Okay. So in the equations state above, I think you're just laying out the existing penalty fee as it exists in Monero.

From an earlier post, you state

Quote
In this scenario per KB fees are proportional to the base reward divided by the median of the blocksize over the last N blocks, Rbase/MN.

I think this is the only place I see a clear exposition of how per KB fees will be calculated, and it is directly tied to Mn, so therefore the blocksize penalty mechanics are sort of encapsulated by Mn . So the base reward will eventually hit 0.6 (at current 2 minute blocktime), so at that point the the median blocksize is the main driver.

Quote
I say linear because for a given base reward the cost in xmr adding a particular transaction of a given size in KB to a particular part of the penalty area falls liniarly with the the median of the blocksize. For example if MN is 10x larger the cost per transaction falls by a factor of 10 since there are 10x as many transactions paying for a given amount of penalty. In this example I am assuming the transactions are all of the same size for simplicity.
With this I can see where your head is at - basically we assume that if the MN has grown, the network has become more valuable due to the increase in activity. The increased external valuation has to be countered with an internal decrease in the xmr cost to add to the chain, though it must be done with the proper safeguards to prevent bloat attack (or something). In your approach, this is done by directly scaling the blockchain fee with the penalty, which is directly coupled to MN.

So, in practice (for humans using the network), we will have a statistic that details MN in real time, and the software client will make suggestions based on MN for per KB fees.

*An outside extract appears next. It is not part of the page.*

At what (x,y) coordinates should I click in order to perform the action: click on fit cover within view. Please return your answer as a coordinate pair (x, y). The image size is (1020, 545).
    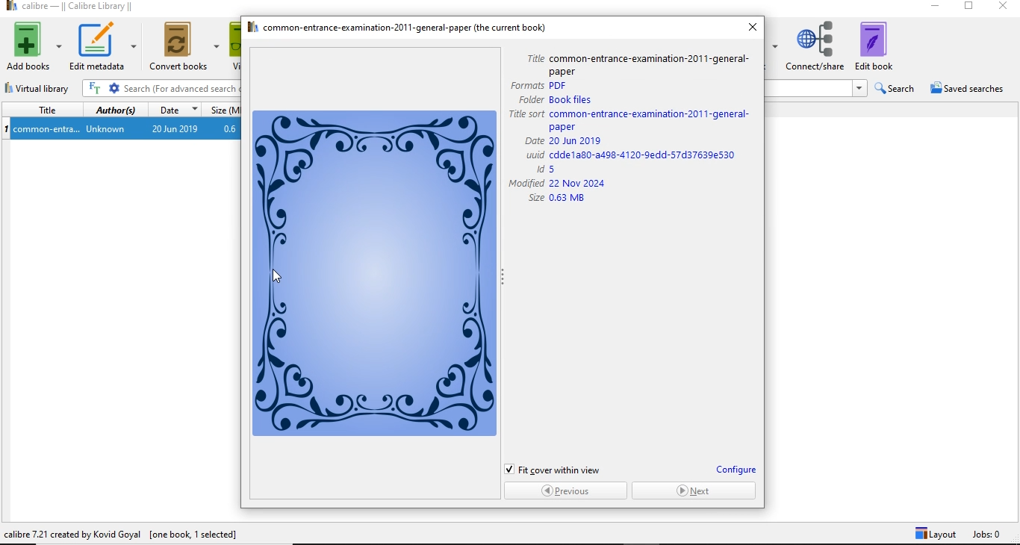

Meanwhile, the consensus protocol creating a given block will have calculated MN for a given span, determined the optimal size of the block to create. If the optimal size of the block to create is <=  the previous block, any transaction meeting the current blockchain-fee threshold can be included in that block. If the optimal size of the block to create is > the previous block, any transaction meeting the current blockchain-fee threshold can be included in addition to transactions with lower fees.

My brain hurts just imagining how the optimal block size calculations will look.

I wonder if we should pull the training wheels with the 60 kb thing and just let the protocol do its thing, then we could see how the blocksize penalty actually affects things. Though that would force miners to not mine any transactions until the mempool is stuffed. Hrm...

Setting the fees in the penalty area is actually the easy part.

It is coming up with an optimal or at least close to optimal algorithm for determining the optimal transactions to include in a block from the miner's point of view that I am still wrapping my head around. I do have some ideas at this point but nothing concrete yet. By the way we have had already blocks that have triggered the penalty going all the way back to 2014. Furthermore there was an attack in 2014 that produced a fair number of blocks into the penalty area when at the time M0 was 20,000 K. This was before the recent fork to 2 min blocks. So in effect we already have experience with the training wheels taken off. While the penalty works as designed the economics are very far from optimal with only one fixed fee tier that is approximately in the low end of the penalty range and basically little if any optimization on the miner side.